Petitioner states that the hearing which resulted in his unlawful and illegal confinement occurred on July 9, 2021. Pet. at 1. It would seem that this would be the date from which the statute of limitations period would run. Assuming that to be true, there is still over nine months 6 left in the limitations period. That is more than enough time for Petitioner to exhaust his state court remedies and then re-file his habeas petition.
Therefore, the Court will dismiss the Petition as unexhausted and premature with leave to re-file once all state court remedies have been successfully exhausted. See Diguglielmo v. Senkowski, 42 F. App'x. 492, 496 (2d Cir. 2002) (summary order) (“[B]ecause the New York Court of Appeals has not yet had an opportunity to address DiGuglielmo's federal claims, comity requires that we allow that court an opportunity to do so. Accordingly, we dismiss DiGuglielmo's petition without prejudice. This will allow DiGuglielmo to pursue any procedural options available to him in New York state court, and then take whatever steps may be appropriate to return to federal court if necessary.”) (footnote omitted). Petitioner is reminded to be vigilant in re-filing his Petition quickly after the conclusion of his administrative and state court challenges. See Zarvela, 254 F.3d at 383 (commenting that petitioner re-filed his habeas petition within fourteen days after receiving the appellate court's decision).

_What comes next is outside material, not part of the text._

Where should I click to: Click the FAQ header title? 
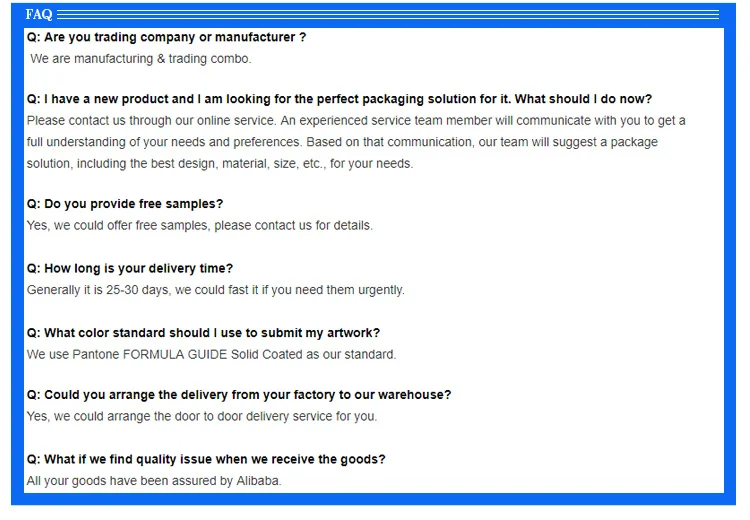click(38, 14)
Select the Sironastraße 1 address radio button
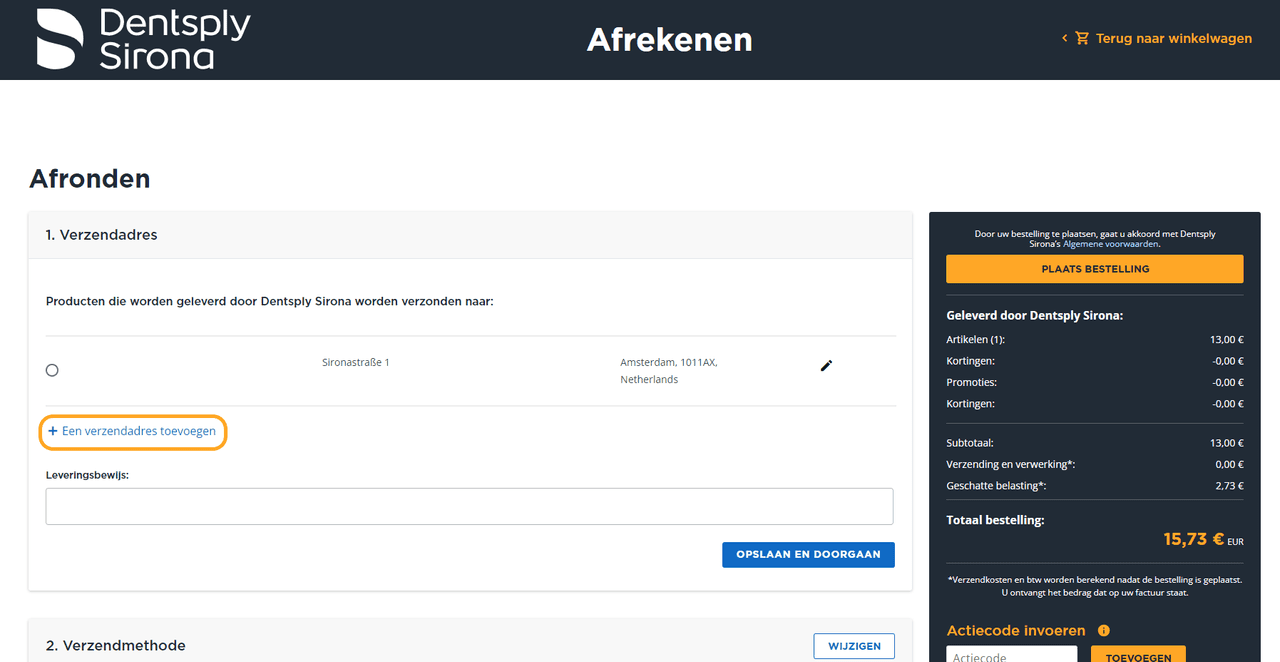Screen dimensions: 1280x662 coord(52,370)
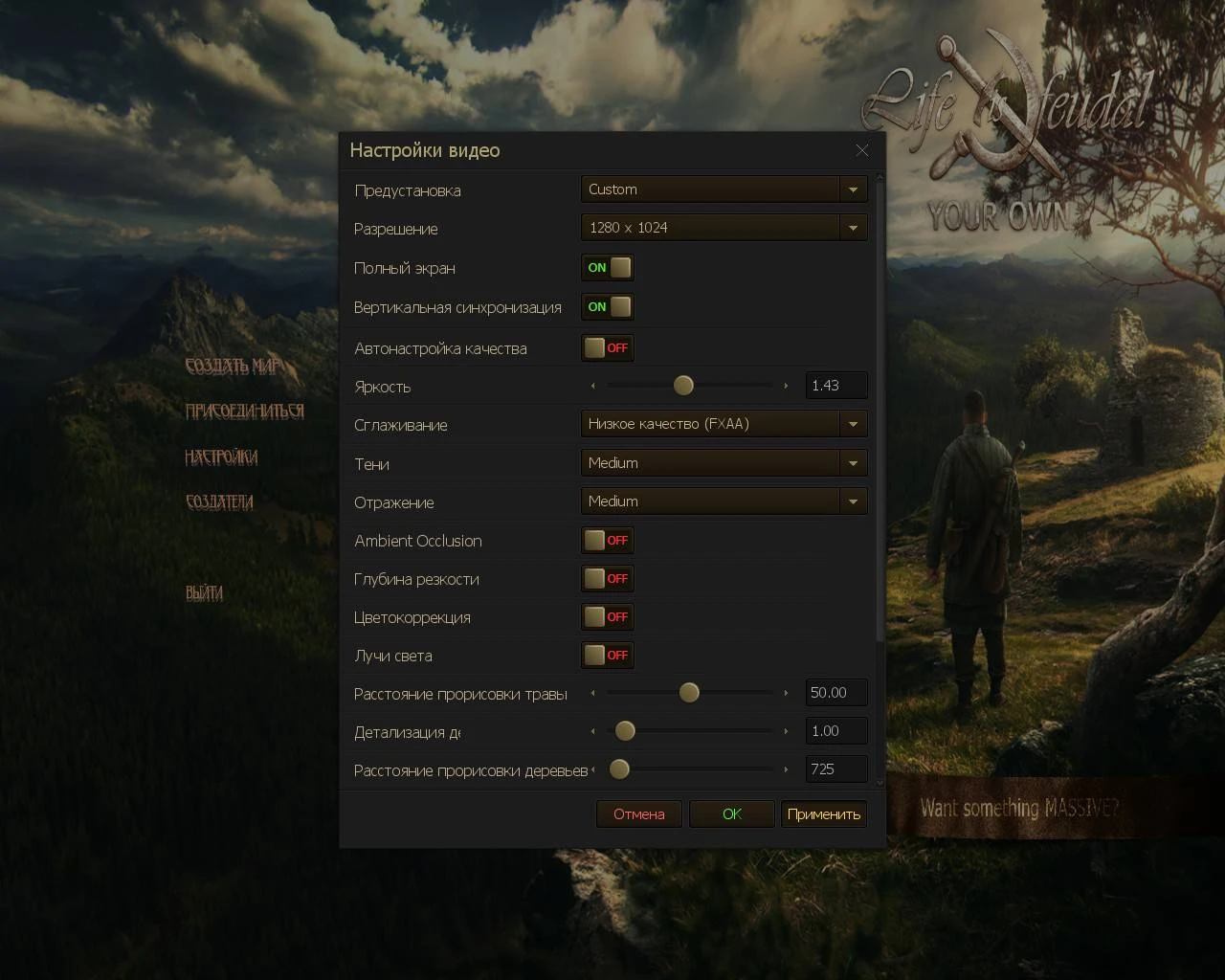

The Court notes that if Petitioner's claims are unsuccessful in state court, a subsequent habeas petition should not run afoul of the “second or successive petition” limitations because this Petition is dismissed for failure to exhaust and not on the merits. Burton v. Stewart, 549 U.S. 147, 155 (2007) (per curiam) (citing Slack v. McDaniel, 529 U.S. 473, 478 (2000)).
IV. CONCLUSION
Accordingly, it is hereby:
ORDERED, that the Petition, Dkt. No. 1, is DISMISSED WITHOUT PREJUDICE for failure to exhaust available state court remedies; and it is further
ORDERED, that no certificate of appealability (“COA”) shall issue in this case because Petitioner has failed to make a “substantial showing of the denial of a constitutional right” 7 pursuant to 28 U.S.C. § 2253(c)(2). Any further request for a COA must be addressed to the Court of Appeals (Fed. R. App. P. 22(b)); and it is further
Miller-El v. Cockrell 537 U.S. 322, 336 (2003).
ORDERED, that the Clerk is directed to serve a copy of this Order on Petitioner in accordance with the Local Rules.